====== Excerpt

# greensmower ???



## wrxz24 (Jun 1, 2009)

I just became the new owner of a Jacobsen 22 greens mower with a Honda 2 cycle engine. It has a mikuni carb with 2 screw adjustments. The machine starts and runs but it surges at idle. What should the adjustments be for I presume the idle and fuel screws. Which is which? the one close to the engine is...the one closer to the air filter housing is... 

Thanks in advance


----------



## rotti1968 (Apr 26, 2009)

Thats an interesting item to become an owner of ...... Are you sure its a honda and not a robin ? I belive but could be wrong the pgms came with a robin 2 stroke and then they switch over to the honda gx120 4 stroke engine.


----------



## wrxz24 (Jun 1, 2009)

rotti1968 said:


> Thats an interesting item to become an owner of ...... Are you sure its a honda and not a robin ? I belive but could be wrong the pgms came with a robin 2 stroke and then they switch over to the honda gx120 4 stroke engine.

============
====== Listing

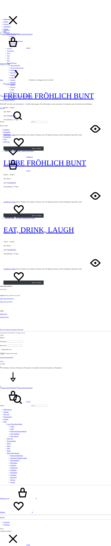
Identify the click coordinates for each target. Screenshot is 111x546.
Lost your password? (6, 357)
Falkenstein (14, 468)
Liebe (12, 429)
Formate (5, 22)
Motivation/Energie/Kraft (18, 431)
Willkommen (6, 19)
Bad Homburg (14, 460)
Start (1, 80)
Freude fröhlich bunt (48, 96)
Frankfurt (13, 465)
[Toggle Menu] (0, 32)
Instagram (6, 32)
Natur (8, 55)
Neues (8, 53)
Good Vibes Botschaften (14, 424)
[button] (15, 545)
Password (3, 345)
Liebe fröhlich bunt (44, 163)
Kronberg (13, 475)
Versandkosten (11, 115)
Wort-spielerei (14, 434)
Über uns (5, 24)
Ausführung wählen (9, 135)
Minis (8, 60)
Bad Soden (13, 463)
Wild (8, 58)
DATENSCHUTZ (4, 317)
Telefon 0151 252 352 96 (6, 301)
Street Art (10, 439)
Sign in (2, 108)
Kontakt (5, 29)
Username (3, 341)
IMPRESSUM (3, 314)
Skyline (12, 89)
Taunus (12, 482)
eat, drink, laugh (38, 230)
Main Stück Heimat (11, 63)
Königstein (13, 82)
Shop (4, 31)
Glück (12, 426)
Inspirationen (7, 26)
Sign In (2, 517)
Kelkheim (13, 470)
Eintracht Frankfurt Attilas (18, 458)
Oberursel (12, 87)
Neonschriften (10, 51)
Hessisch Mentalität (15, 65)
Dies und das (14, 436)
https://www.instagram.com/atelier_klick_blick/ (11, 329)
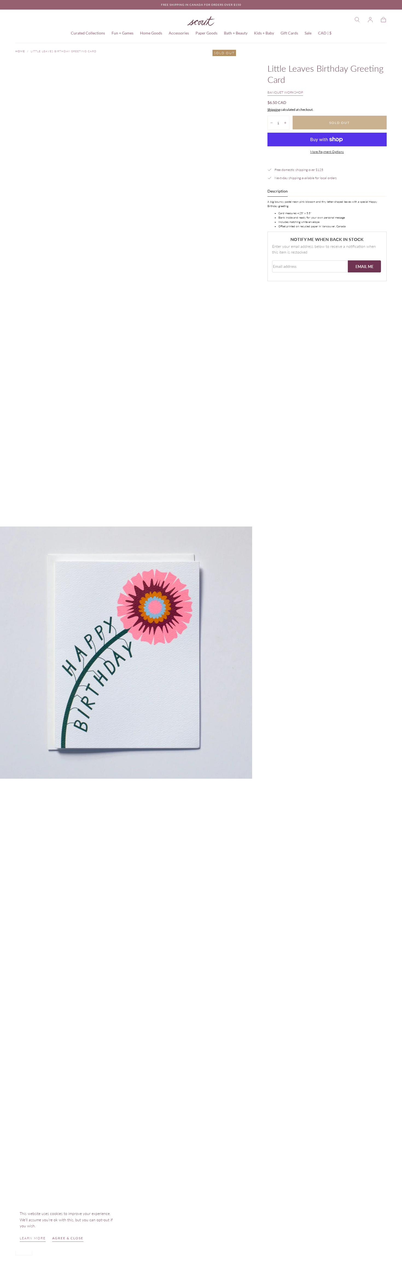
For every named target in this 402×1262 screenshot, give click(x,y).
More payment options (327, 152)
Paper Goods (206, 33)
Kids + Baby (264, 33)
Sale (308, 33)
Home (20, 51)
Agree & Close (67, 1238)
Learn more (33, 1238)
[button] (357, 19)
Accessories (179, 33)
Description (277, 191)
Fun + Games (122, 33)
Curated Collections (88, 33)
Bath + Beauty (235, 33)
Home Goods (151, 33)
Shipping (273, 109)
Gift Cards (289, 33)
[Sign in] (370, 19)
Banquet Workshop (285, 92)
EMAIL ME (365, 266)
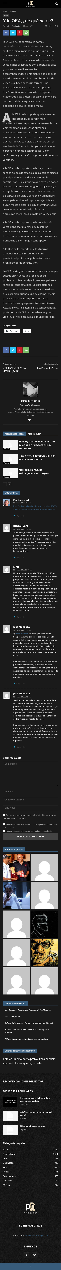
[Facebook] (26, 1255)
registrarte (34, 1063)
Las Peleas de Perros (47, 368)
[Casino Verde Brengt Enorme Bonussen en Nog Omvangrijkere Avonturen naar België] (16, 953)
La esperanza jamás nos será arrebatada (30, 1039)
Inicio (5, 11)
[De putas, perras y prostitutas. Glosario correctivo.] (44, 924)
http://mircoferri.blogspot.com (30, 405)
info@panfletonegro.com (37, 1235)
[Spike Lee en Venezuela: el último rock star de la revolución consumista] (16, 867)
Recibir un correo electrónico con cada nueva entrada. (29, 831)
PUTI (7, 1029)
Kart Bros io (10, 1010)
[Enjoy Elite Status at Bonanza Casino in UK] (44, 896)
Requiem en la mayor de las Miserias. (34, 1010)
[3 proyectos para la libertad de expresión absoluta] (10, 1102)
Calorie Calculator (13, 1023)
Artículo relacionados (14, 434)
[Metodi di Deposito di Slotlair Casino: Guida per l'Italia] (44, 981)
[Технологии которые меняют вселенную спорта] (10, 459)
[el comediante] (44, 953)
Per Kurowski (21, 500)
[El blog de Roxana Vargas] (10, 1130)
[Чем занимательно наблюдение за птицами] (10, 473)
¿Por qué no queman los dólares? (38, 1023)
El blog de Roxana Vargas (32, 1126)
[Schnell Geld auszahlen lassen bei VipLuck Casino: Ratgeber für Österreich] (44, 867)
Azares (13, 11)
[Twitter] (30, 420)
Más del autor (34, 434)
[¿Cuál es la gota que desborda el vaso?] (10, 1116)
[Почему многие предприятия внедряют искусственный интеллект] (10, 445)
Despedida (16, 1016)
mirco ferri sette (14, 26)
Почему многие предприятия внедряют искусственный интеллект (37, 445)
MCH (16, 567)
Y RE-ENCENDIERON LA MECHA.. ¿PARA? (14, 370)
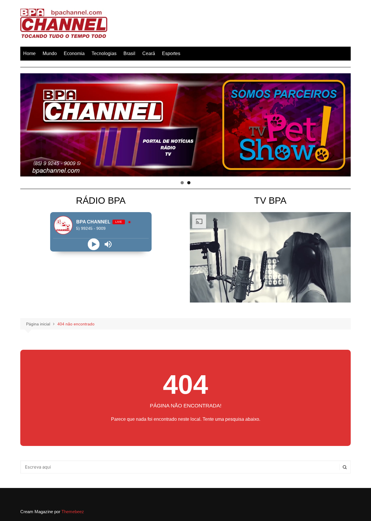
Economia (74, 53)
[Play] (93, 244)
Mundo (50, 53)
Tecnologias (104, 53)
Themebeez (72, 511)
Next (343, 123)
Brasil (129, 53)
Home (29, 53)
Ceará (148, 53)
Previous (27, 123)
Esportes (171, 53)
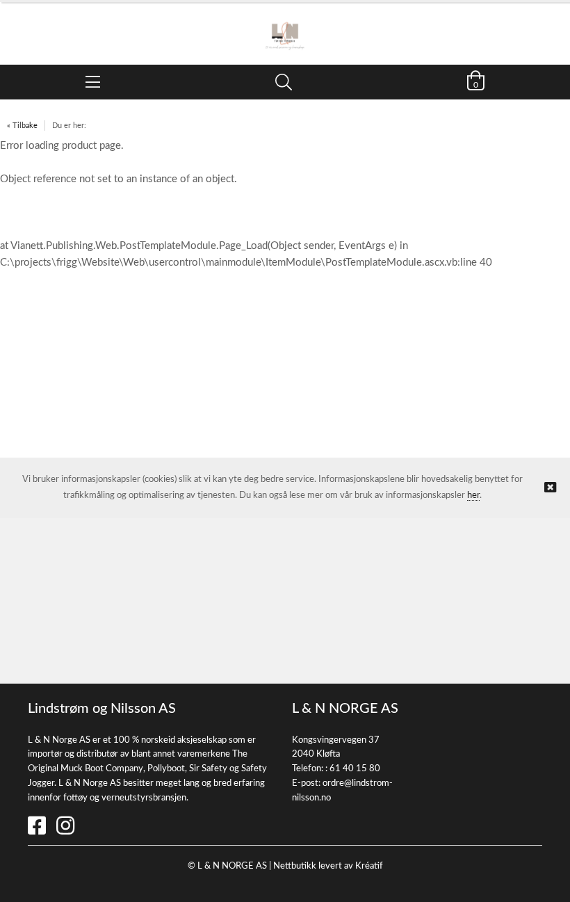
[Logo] (285, 26)
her (473, 495)
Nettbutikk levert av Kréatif (328, 866)
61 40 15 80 (354, 768)
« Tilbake (22, 125)
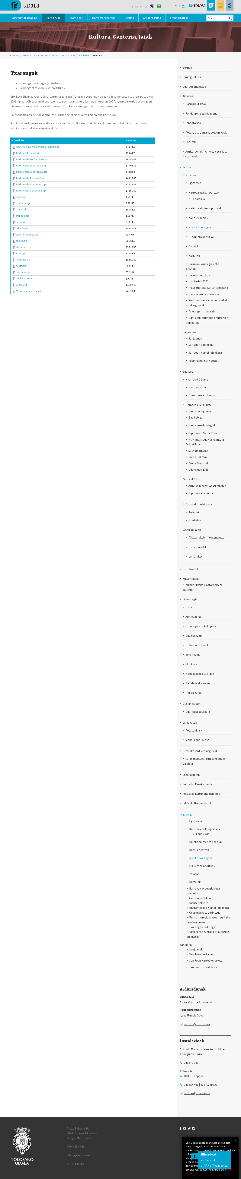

============

-- Task objective --
Copy the greens mower thread from "I just became" up to and including "filter housing is...", substituting "Mikuni carburetor" for "mikuni carb".

-- Correct output --
I just became the new owner of a Jacobsen 22 greens mower with a Honda 2 cycle engine. It has a Mikuni carburetor with 2 screw adjustments. The machine starts and runs but it surges at idle. What should the adjustments be for I presume the idle and fuel screws. Which is which? the one close to the engine is...the one closer to the air filter housing is...